Example 6: expression and preparation of XYL with improved activity and thermal stability in pichia pastoris
1. Plate three-region streaking activated recombinant strain GS115/pPIC9K-xylm;
YPD seed liquid culture: selecting single colony, inoculating in 5mL resistance YPD culture medium containing Kan, and shake culturing at 30 deg.C and 200r/min for 24 hr;
BMGY enrichment culture of bacteria: inoculating into BMGY-containing medium at an inoculum size of 2%, and fermenting at 30 deg.C and 200r/min for 16h.
BMMY induction culture: BMGY thallus centrifugation (4 ℃,5000r/min,8 min); adding BMMY (15 mL) for resuspension and centrifugation, repeating twice, finally adding the thallus for resuspension into a BMMY culture medium, adding 250 mu L of methanol every 12 hours for induction and adding 100 mu L of Kan resistance every 24 hours for 6 days;
5. collecting fermentation supernatant to obtain S51L crude enzyme solution, and measuring enzyme activity.
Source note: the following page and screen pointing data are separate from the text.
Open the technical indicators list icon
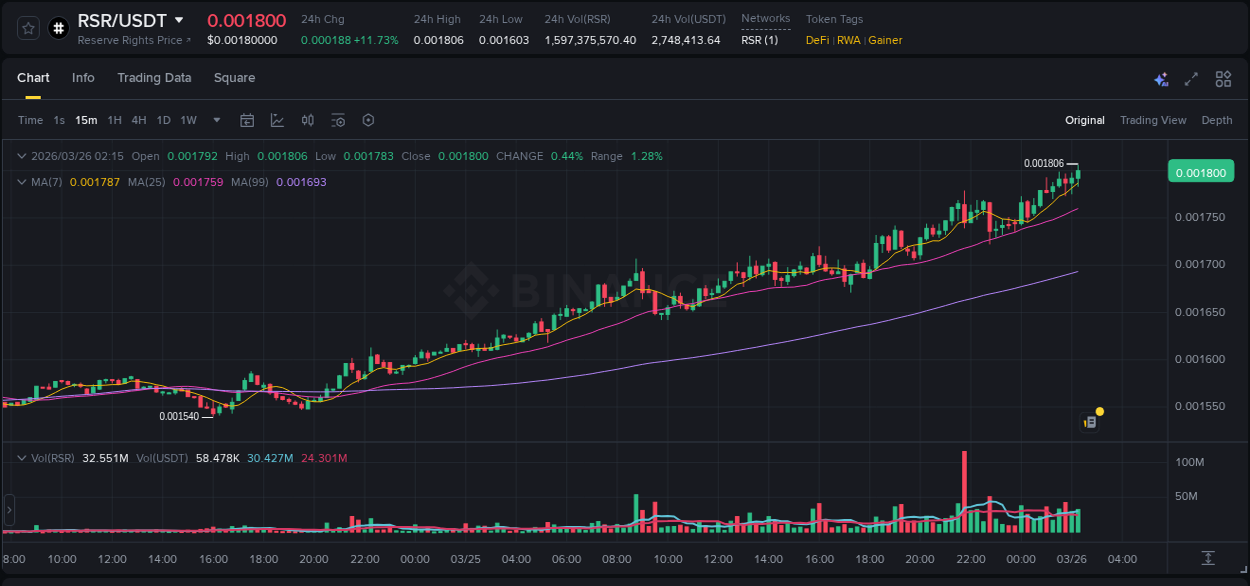Viewport: 1250px width, 586px height. [x=338, y=120]
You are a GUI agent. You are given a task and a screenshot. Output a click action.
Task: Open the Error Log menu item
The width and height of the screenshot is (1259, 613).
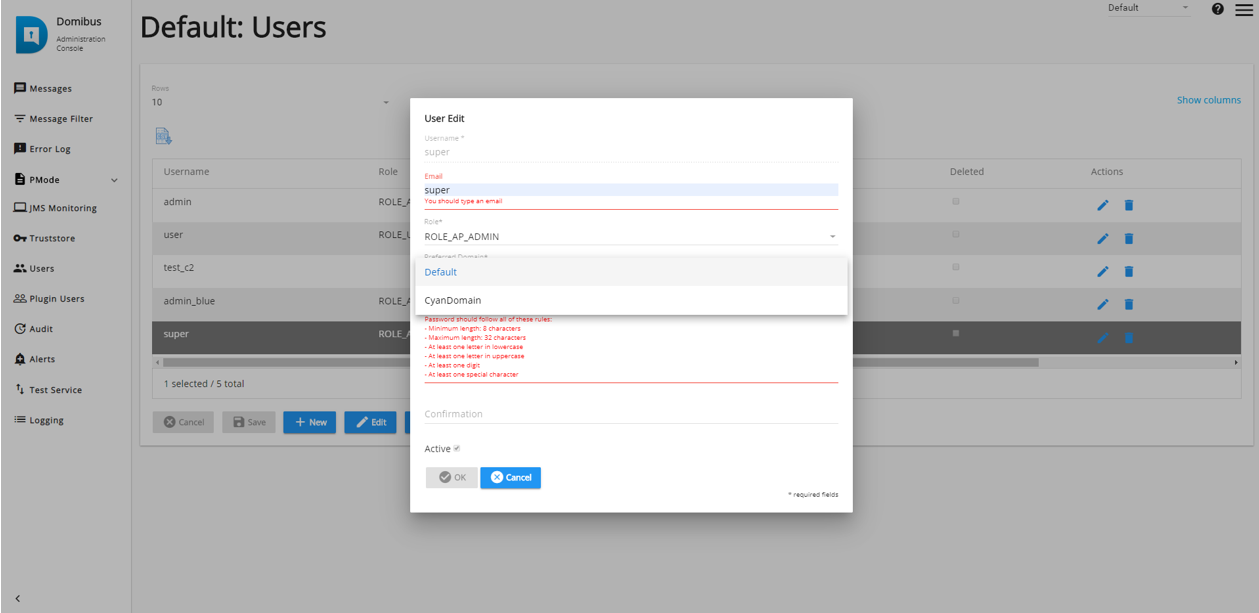click(50, 149)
Example 7: expression and preparation of XYL with improved activity and thermal stability in bacillus subtilis recombinant bacteria
1. Inoculating the recombinant bacillus subtilis WB600/pLY-3-xylm into 5mL LB liquid culture medium containing kanamycin (50 mug/mL), and culturing at 37 ℃ and 220r/min overnight;
2. transferring the strain into 50mL LB culture medium according to the inoculum size of 2%, culturing at 37 ℃ at 220r/min for 48h, centrifugally collecting fermentation supernatant to obtain S51L crude enzyme liquid with improved thermal stability, and measuring enzyme activity.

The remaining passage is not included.